Destroyed Hospitals, Disrupted Supplies, Unpaid Salaries – the New Norm in russia’s Provinces
10/13/2025

Social infrastructure in rural russia has collapsed – medicine shortages, unpaid salaries, and disruptions in the supply of essential goods have resulted from the systemic redistribution of resources in favor of the war against Ukraine.
Cancer patients in the Khabarovsk and Primorsky Territories have been left without access to PET and CT scans – key methods for diagnosing tumors and metastases. Due to a lack of medicines and broken radiation therapy equipment, patients are being sent to Novosibirsk or moscow, but even in their own regions, patients have to wait up to two months for an appointment. There is no money for repairs or new equipment.

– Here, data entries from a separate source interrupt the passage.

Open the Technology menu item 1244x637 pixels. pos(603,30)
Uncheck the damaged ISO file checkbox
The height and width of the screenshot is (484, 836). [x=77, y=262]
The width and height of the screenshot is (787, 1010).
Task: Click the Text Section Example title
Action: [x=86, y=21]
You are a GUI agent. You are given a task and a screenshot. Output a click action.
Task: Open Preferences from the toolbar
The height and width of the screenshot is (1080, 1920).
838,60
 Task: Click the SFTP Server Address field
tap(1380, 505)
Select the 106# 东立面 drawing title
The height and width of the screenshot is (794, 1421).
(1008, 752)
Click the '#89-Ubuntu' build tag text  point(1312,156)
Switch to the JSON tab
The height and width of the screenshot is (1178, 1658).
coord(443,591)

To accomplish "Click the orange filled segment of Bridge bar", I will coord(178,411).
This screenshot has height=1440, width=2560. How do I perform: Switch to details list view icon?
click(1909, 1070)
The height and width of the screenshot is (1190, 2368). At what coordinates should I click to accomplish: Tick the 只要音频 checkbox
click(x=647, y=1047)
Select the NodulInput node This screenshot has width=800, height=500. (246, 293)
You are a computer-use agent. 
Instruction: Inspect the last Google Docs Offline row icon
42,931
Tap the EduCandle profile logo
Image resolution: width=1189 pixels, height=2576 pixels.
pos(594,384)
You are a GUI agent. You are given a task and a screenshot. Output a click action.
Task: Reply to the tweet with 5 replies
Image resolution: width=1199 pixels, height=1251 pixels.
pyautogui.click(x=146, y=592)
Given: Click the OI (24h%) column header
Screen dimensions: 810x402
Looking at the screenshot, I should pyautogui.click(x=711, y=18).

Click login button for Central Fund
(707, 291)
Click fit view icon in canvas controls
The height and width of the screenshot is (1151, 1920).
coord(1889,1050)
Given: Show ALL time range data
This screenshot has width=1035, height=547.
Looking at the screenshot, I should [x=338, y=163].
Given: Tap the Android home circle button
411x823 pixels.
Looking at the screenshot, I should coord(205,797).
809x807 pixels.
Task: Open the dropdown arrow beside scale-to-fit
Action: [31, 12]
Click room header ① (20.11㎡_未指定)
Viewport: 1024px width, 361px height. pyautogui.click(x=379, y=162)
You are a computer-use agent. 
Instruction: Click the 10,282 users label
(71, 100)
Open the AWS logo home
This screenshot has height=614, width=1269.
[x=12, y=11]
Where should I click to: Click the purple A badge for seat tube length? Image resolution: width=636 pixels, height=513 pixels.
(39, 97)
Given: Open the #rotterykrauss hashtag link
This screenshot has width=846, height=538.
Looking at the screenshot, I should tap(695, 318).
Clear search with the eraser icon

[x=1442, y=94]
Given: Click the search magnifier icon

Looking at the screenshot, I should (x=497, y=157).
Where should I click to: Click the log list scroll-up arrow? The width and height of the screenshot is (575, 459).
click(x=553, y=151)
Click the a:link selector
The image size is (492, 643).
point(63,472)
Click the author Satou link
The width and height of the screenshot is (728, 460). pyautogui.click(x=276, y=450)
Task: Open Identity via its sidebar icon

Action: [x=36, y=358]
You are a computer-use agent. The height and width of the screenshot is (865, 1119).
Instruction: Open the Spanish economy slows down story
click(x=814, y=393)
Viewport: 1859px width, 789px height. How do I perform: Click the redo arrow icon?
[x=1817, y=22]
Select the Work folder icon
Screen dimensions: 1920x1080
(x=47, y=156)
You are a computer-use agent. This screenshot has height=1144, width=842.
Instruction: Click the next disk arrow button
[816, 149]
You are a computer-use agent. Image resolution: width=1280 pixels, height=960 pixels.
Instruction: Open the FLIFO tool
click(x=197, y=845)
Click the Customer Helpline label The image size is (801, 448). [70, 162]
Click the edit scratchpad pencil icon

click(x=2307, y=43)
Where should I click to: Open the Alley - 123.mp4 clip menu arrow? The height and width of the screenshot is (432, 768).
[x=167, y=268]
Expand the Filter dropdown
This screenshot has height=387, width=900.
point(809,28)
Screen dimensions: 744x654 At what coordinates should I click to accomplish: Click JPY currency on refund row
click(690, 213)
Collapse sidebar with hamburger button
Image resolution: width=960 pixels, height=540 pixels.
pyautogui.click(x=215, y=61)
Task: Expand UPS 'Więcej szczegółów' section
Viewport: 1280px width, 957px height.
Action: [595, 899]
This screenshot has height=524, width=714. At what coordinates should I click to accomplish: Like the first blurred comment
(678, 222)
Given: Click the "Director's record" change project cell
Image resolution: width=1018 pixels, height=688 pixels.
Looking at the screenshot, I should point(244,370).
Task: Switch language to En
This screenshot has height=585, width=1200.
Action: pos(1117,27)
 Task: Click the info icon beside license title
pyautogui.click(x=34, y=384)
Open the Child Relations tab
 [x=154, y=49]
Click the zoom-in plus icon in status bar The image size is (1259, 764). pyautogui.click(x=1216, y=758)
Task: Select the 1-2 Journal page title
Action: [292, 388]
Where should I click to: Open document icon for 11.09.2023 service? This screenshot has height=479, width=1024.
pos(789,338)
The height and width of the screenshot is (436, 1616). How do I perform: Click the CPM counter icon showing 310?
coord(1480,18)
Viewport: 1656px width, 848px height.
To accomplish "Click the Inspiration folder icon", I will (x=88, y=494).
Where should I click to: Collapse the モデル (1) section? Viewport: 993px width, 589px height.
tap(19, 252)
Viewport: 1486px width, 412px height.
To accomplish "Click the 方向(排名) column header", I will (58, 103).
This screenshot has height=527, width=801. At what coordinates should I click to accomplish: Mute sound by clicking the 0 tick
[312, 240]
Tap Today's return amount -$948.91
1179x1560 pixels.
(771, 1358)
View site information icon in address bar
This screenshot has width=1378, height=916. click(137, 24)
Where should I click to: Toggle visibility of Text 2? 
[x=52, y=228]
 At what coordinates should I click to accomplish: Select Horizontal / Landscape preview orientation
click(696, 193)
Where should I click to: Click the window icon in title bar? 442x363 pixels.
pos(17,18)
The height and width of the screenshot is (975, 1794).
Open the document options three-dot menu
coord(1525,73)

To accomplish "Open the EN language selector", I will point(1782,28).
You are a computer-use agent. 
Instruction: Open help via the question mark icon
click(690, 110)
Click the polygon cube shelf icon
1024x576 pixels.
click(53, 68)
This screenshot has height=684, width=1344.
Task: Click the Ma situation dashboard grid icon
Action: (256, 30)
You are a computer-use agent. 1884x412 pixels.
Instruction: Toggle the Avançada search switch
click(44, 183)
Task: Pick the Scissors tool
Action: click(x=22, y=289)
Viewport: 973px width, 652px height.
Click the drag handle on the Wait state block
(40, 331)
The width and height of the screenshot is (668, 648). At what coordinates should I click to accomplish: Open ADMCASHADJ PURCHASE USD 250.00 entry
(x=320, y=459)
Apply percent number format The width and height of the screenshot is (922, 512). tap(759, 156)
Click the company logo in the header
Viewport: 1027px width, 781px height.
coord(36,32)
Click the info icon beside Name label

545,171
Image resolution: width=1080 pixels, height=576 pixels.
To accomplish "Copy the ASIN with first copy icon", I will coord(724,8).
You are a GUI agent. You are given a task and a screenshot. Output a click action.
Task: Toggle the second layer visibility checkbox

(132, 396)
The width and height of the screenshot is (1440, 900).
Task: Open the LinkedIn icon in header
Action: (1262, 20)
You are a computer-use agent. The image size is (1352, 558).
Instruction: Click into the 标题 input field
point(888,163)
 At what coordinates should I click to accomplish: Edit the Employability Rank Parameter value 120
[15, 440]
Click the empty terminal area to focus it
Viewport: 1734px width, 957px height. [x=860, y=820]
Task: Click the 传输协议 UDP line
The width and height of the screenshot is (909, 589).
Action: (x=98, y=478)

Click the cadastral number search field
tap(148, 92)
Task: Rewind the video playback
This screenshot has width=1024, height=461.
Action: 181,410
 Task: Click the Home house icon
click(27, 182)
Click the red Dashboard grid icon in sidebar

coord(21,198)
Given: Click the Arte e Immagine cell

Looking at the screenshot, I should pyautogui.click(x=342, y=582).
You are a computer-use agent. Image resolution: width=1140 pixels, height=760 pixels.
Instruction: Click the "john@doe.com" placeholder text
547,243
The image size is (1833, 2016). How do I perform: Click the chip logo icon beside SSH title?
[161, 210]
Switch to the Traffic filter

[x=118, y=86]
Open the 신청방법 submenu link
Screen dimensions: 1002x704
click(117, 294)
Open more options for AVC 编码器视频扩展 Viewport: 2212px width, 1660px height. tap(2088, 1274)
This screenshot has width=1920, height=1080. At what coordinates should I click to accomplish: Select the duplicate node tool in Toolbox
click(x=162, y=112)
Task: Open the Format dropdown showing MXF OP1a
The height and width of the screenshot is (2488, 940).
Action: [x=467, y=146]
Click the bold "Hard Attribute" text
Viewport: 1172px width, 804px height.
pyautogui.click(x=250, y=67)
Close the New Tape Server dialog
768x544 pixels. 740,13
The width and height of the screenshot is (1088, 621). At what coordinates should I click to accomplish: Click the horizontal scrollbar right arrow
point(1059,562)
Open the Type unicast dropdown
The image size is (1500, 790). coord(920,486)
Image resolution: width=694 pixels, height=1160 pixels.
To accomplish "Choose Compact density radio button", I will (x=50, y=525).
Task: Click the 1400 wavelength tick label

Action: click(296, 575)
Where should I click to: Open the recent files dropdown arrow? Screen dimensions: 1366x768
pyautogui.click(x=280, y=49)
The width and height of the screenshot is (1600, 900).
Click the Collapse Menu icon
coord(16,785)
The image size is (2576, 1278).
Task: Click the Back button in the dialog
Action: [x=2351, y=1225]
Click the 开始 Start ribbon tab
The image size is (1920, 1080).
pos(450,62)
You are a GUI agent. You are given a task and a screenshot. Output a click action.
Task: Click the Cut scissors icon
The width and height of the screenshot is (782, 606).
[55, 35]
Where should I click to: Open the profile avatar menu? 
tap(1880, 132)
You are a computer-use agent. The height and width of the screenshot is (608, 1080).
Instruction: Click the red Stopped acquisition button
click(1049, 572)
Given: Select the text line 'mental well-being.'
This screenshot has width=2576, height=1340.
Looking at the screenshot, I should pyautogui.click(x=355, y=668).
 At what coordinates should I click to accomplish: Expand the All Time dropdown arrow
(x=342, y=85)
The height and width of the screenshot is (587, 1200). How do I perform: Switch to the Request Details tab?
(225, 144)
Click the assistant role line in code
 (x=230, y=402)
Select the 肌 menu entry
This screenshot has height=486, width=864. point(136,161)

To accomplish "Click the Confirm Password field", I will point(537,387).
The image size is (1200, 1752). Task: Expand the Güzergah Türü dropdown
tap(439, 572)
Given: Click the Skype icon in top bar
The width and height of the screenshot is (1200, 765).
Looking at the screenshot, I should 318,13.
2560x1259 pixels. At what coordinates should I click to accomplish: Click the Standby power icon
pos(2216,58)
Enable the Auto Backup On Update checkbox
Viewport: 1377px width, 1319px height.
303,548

The situation is similar at industrial enterprises. In Primorye, workers at the GRES (State District Power Plant – Transl.) are staying overnight at the plant and threatening to commit suicide over unpaid wages. In Irkutsk region, teachers have not received incentive payments for a year, and their December salaries are at risk. In Yakutia, payments to firefighters and rescuers are being delayed, and they are being advised to take unpaid leave to save money. In Kemerovo region, mines are idle due to lack of funding.
Problems with food and medicine supplies have spread across the north of the country. The state-owned “Arctic Trade and Logistics Company” could not deliver food to remote areas of Yakutia due to a lack of funds. In Kamchatka and Chukotka, interruptions in medication supply last for months. In the village of Ust-Belaya in Chukotka, children in the boarding school have been infected with pediculosis, but there are no medicines available – they are being advised to use “folk remedies” to treat it. In the village of Snezhnoye, where children are supposed to attend school, there is no school, and a paramedic visits only once in a few months.
Despite this, the authorities regularly report on “aid” to the temporarily occupied territories of Ukraine: the Far East regions report on having restored more than 1,000 social facilities in the so-called “dpr”. In russia itself, the social system is deteriorating, while resources are being directed toward maintaining the war, leaving citizens without elementary means of life.